Na região Centro, 57,9% das lavouras estão em boas condições, enquanto 23,8% foram classificadas como ruins, reflexo principalmente dos riscos climáticos registrados ao longo do ciclo. Já na região Sul, 64,1% das áreas apresentam boas condições e 31% são consideradas regulares. Na região Sul-Fronteira, 62,3% das lavouras permanecem em boas condições, embora haja preocupação com os efeitos das geadas registradas entre os dias 24 e 26 de junho.
De acordo com o coordenador técnico da Aprosoja/MS, Gabriel Balta, o cenário ainda é favorável para a cultura, mas a atenção permanece voltada para as condições climáticas durante a reta final do ciclo e o avanço da colheita.
“Continuamos monitorando os impactos localizados provocados pela estiagem e pelas geadas, especialmente na região Sul-Fronteira. Neste momento, o acompanhamento técnico é fundamental para avaliar possíveis reflexos sobre a produtividade”.
Colheita avança lentamente
O levantamento do SIGA-MS mostra que a colheita ocorre de forma mais avançada nas regiões Centro e Sul, ambas com média de 3,1% da área colhida. Na região Norte, os trabalhos ainda estão no início, com apenas 0,2% das áreas colhidas.
“As chuvas acima da média em importantes regiões produtoras retardaram o início da colheita. Além disso, historicamente o milho apresenta umidade mais elevada nesse período, o que naturalmente posterga a entrada das máquinas no campo. A expectativa é que os trabalhos ganhem intensidade a partir da segunda quinzena de julho”, afirma Gabriel.

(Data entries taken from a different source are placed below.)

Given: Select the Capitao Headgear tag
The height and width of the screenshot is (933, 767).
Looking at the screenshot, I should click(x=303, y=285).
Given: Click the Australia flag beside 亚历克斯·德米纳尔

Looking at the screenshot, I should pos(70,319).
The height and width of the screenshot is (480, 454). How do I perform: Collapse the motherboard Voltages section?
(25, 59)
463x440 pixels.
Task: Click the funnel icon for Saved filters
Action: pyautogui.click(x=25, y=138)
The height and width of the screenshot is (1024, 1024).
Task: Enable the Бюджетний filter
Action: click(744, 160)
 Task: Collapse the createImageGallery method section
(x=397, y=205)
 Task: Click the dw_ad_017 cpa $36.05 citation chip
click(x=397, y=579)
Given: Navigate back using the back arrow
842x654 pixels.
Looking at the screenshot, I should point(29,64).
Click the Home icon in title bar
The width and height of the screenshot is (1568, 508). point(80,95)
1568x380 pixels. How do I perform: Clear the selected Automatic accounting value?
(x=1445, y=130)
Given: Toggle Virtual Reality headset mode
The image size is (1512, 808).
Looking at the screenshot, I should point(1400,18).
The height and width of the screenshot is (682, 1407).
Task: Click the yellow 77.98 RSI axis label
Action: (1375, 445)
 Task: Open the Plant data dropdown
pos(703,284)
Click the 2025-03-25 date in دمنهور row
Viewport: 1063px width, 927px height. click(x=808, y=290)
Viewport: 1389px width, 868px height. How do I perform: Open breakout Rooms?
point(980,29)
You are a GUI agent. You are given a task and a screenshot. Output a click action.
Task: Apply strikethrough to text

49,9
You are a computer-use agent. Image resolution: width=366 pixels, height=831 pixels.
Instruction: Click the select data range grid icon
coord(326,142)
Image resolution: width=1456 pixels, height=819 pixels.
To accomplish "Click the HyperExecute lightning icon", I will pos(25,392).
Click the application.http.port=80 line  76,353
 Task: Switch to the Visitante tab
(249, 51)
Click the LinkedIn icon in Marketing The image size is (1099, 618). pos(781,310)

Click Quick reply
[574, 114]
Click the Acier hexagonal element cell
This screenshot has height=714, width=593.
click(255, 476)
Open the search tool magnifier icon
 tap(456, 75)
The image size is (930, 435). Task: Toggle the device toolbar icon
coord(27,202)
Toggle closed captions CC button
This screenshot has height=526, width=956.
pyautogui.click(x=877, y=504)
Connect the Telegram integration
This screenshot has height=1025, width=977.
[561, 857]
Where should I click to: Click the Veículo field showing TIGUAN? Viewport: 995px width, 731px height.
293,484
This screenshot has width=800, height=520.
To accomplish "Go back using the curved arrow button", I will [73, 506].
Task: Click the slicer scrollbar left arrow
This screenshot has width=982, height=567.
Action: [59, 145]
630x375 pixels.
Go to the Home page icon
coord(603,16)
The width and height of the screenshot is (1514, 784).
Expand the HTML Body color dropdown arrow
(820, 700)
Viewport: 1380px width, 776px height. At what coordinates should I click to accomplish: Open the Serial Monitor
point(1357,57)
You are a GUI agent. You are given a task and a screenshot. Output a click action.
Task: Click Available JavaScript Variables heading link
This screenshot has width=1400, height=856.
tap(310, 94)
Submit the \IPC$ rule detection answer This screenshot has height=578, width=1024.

A estimativa da Aprosoja/MS para a segunda safra 2025/2026 permanece em 2,206 milhões de hectares cultivados, com produtividade média projetada de 84,2 sacas por hectare e produção estimada em 11,139 milhões de toneladas.
O monitoramento do Projeto SIGA-MS segue acompanhando semanalmente a evolução das lavouras e da colheita em todas as regiões produtoras de Mato Grosso do Sul, fornecendo informações técnicas para produtores, mercado e demais agentes do setor.